Pheochromocytoma develops in called chromaffin cells, found in adrenal medulla which secretes adrenaline, noradrenaline, and dopamine. The genetic base of pheochromocytoma depends on 2 clusters: cluster 1 tumors are noradrenergic. Cluster 2 tumors are adrenergic. Familial pheochromocytoma may be caused by a mutation of either SDHD, VHL, SDHB, RET, NF1 genes.
Pheochromocytoma must be differentiated from other causes of paroxysmal hypertension including severe paroxysmal hypertension (Pseudopheochromocytoma), panic disorder, Factitious hypertension, carcinoid syndrome, Migraine headache, Hyperthyroidism, Renovascular hypertension, Hypoglycemia, Labile hypertension (White coat hypertension), Stroke and compression of the lateral medulla, Seizures, Baroreflex failure, and drugs.

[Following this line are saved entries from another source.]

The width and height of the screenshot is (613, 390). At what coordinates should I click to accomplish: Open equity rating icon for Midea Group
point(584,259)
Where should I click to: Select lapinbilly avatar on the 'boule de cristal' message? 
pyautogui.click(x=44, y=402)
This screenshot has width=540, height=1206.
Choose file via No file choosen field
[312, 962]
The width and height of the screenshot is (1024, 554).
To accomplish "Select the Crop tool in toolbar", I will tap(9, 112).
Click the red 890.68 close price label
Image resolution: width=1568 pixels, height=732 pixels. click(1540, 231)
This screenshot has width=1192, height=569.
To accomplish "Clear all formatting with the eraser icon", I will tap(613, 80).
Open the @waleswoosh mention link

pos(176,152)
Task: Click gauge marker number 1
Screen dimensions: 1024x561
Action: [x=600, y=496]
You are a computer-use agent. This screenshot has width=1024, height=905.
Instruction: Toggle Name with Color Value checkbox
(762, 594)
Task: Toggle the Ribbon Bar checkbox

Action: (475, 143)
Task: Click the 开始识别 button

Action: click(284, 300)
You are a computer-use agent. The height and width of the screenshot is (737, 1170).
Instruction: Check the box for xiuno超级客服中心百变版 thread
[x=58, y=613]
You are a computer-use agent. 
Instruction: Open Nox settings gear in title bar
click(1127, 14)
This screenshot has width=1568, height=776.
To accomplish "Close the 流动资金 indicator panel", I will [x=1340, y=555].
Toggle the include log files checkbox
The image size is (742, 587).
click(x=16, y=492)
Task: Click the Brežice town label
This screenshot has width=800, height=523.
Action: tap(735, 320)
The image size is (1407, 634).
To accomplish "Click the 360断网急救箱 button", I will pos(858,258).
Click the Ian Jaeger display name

The incidence of pheochromocytoma ranges from a low of 0.2 per 100,000 persons to a high of 0.8 per 100,000 persons. The average age at diagnosis is 24.9 years in hereditary cases and 43.9 years in sporadic cases with men and women equally affected.
Pheochromocytoma is more common in third decade of life, people with family history of multiple endocrine neoplasias, Von Hippel-Lindau disease, neurofibromatosis type 1, hereditary paraganglioma syndromes.
Familial pheochromocytoma is associated with multiple endocrine neoplasias, VHL and neurofibromatosis1 and should be screened by plasma fractionated metanephrines levels. The next step is to obtain 24-hour urinaryfractionated metanephrine levels. Imaging should be considered if the initial tests are positive. Genetic testing also should be performed in high-risk patients
Pheochromocytoma is an adrenaline-secreting tumor, usually develop in the fifth decade of life. Symptoms start with tachycardia, hypertension, headache, and sweating. A massive release of catecholamines can cause hyperglycemia, malignant hypertension, and metastasis. The prognosis of pheochromocytoma is generally good but metastatic pheochromocytoma has a 5-year survival rate of approximately 50%.
Symptoms of pheochromocytoma include palpitations, anxiety, and headaches.
Common physical exam findings of pheochromocytoma include tachycardia, hypertension, and orthostatic hypotension.
Laboratory findings consistent with the diagnosis of pheochromocytoma include elevated catecholamines and metanephrine levels.
On EKG, pheochromocytoma is characterized by the presence of sinus tachycardia and supraventricular tachycardia.
There are no x-ray findings associated with pheochromocytoma.
Head, neck, chest, and abdominal CT scans may be helpful in the diagnosis of pheochromocytoma.
Head, neck, chest, and abdominal MRI may be helpful in the diagnosis of pheochromocytoma.
123I-metaiodobenzylguanidine (MIBG) scintigraphy coupled with CT scan imaging can be used for diagnosis of pheochromocytoma.
Clonidine suppression test may be used in the diagnosis of pheochromocytoma.
Treatment with alpha-blockers (example: phenoxybenzamine) followed by beta-blockers (example: atenolol) is required before surgery. Other drugs can be used such as calcium channel blockers and metyrosine. Adjunctive chemotherapy and radiation are used in metastatic disease. Hypertensive crisis can be managed by using sodium nitroprusside, phentolamine, and nicardipine.
Surgery is the mainstay of treatment for pheochromocytoma. Adrenalectomy; Laparoscopic transabdominal and retroperitoneal approaches have been used successfully for nonmetastatic abdominal pheochromocytomas. The patient should receive glucocorticoid stress coverage in bilateral adrenalectomy.
Biochemical screening for family members of MEN2 patients is mandatory. Genetic testing should be performed in first-degree relatives of a patient with proven germline RET mutation.
Preoperative treatment of pheochromocytoma is the best way to reduce complications and postoperative follow up is the best way to reduce recurrence.